30 Jahre Wohn- und Lebensraum für Menschen mit psychischer Erkrankung | Vom ersten außerklinischen Langzeitwohnheim in Unterfranken zu einem modernen Wohnverbund mit Cafébetrieb
Bewohner*innen und Mitarbeiter*innen des Wohnverbundes Haus Gertrud im SkF freuen sich auf das Fest zum 30-jährigen Jubiläum | Fotos: Claudia Jaspers
Würzburg-Pleich.
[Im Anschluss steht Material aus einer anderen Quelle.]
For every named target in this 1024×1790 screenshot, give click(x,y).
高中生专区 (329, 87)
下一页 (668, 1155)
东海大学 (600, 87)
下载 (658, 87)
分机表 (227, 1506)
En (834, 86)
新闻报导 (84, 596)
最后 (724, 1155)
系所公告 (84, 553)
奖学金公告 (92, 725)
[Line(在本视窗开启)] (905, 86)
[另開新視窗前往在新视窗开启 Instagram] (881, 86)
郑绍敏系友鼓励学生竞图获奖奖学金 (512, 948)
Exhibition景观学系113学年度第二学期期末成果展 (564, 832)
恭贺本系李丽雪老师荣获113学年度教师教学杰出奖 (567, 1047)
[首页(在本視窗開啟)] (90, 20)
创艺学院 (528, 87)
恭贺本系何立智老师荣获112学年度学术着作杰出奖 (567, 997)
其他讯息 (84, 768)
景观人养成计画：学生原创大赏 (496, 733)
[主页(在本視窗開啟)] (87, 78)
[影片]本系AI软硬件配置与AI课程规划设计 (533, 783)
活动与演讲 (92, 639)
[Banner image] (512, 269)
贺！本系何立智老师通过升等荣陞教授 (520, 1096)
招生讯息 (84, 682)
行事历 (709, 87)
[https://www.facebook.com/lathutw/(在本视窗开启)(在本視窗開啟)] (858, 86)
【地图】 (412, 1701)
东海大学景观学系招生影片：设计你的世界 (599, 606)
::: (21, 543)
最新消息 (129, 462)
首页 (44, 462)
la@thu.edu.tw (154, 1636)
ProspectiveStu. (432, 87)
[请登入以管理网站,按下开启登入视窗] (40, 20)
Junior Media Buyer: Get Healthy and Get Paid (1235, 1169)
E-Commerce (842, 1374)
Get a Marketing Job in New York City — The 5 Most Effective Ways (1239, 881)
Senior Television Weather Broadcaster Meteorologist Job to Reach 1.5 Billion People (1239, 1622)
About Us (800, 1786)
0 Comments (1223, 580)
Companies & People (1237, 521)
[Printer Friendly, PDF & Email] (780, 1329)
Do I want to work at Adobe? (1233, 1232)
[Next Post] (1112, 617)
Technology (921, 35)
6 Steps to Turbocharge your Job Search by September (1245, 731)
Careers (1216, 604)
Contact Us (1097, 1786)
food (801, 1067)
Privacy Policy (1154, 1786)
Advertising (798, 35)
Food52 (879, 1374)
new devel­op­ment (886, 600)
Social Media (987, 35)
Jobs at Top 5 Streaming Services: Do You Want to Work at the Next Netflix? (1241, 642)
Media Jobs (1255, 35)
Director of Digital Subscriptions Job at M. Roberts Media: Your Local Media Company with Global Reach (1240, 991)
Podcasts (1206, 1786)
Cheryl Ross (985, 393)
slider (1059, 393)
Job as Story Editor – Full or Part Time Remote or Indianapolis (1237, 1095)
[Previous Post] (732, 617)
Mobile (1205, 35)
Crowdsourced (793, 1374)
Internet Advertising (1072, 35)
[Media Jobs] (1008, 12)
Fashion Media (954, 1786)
An einem sonnigen Dienstag treffe ich mich mit der Bewohnerin Barbara M. und Detlef Steinwachs, dem Leiter des Wohnverbundes Haus Gertrud im Sozialdienst katholischer Frauen (SkF) e.V. Würzburg.
Anlass des Treffens ist das 30-jährige Bestehen von Haus Gertrud, dem ersten außerklinischen Langzeitwohnheim für Menschen mit chronisch psychischer Erkrankung in Unterfranken und Grundstein für den heutigen Wohnverbund mitten in der Würzburger Innenstadt.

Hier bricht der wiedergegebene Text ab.